Document section:

########################################

President launches Action Plan to combat Anti-microbial resistance

President Akufo-Addo

President Nana Addo Dankwa Akufo-Addo on Wednesday launched Ghana’s Anti-microbial Resistance National Policy and Action Plan, calling on Ghanaians to effect change in the handling of antimicrobials to combat the resistance phenomenon.

Noting that though antimicrobials had, over the course of many years, been used to prevent and treat microbial infections, he pointed out that the significant gains made in the field of infectious disease, animal and crop health, as well as livestock and aquaculture was being threatened by the increasing case of resistance.

Launching the two documents at the Accra International Conference Centre, President Akufo-Addo was emphatic that the phenomenon of anti-microbial resistance was a grave threat to the realisation of the Sustainable Development Goal 3, which demanded that countries ensured healthy lives and the promotion of wellbeing for all at all ages.

Thus, stakeholders should step up action towards ensuring that the looming threat posed by the situation was effectively addressed.

########################################

Extracted records:
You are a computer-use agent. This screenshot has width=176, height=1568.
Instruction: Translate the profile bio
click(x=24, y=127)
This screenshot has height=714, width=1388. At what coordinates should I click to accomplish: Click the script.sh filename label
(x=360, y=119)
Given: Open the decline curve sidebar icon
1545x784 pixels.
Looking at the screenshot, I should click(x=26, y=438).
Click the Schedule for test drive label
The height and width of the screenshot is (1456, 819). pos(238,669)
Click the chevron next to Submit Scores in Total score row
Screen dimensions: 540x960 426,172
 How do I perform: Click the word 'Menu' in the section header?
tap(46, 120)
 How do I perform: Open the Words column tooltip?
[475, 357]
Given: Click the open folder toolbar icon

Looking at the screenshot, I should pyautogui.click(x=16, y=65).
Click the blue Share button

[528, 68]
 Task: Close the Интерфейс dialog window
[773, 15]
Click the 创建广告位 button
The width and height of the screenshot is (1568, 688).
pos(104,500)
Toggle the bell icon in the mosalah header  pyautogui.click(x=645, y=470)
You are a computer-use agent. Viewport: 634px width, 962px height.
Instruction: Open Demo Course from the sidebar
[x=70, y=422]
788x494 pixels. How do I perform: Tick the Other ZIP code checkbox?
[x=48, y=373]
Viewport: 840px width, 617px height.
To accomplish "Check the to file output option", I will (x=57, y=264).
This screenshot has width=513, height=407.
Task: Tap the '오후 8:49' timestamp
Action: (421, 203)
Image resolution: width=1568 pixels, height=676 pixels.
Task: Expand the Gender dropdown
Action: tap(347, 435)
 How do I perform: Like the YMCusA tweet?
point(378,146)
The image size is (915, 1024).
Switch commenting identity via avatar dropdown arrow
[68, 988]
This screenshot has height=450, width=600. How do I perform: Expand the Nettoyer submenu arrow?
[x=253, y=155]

########################################

Exercise objective:
Copy out the entire article on the launch of Ghana's anti-microbial resistance action plan word for word. The listing plays no part in this exercise.

Answer area:
President launches Action Plan to combat Anti-microbial resistance

President Akufo-Addo

President Nana Addo Dankwa Akufo-Addo on Wednesday launched Ghana’s Anti-microbial Resistance National Policy and Action Plan, calling on Ghanaians to effect change in the handling of antimicrobials to combat the resistance phenomenon.

Noting that though antimicrobials had, over the course of many years, been used to prevent and treat microbial infections, he pointed out that the significant gains made in the field of infectious disease, animal and crop health, as well as livestock and aquaculture was being threatened by the increasing case of resistance.

Launching the two documents at the Accra International Conference Centre, President Akufo-Addo was emphatic that the phenomenon of anti-microbial resistance was a grave threat to the realisation of the Sustainable Development Goal 3, which demanded that countries ensured healthy lives and the promotion of wellbeing for all at all ages.

Thus, stakeholders should step up action towards ensuring that the looming threat posed by the situation was effectively addressed.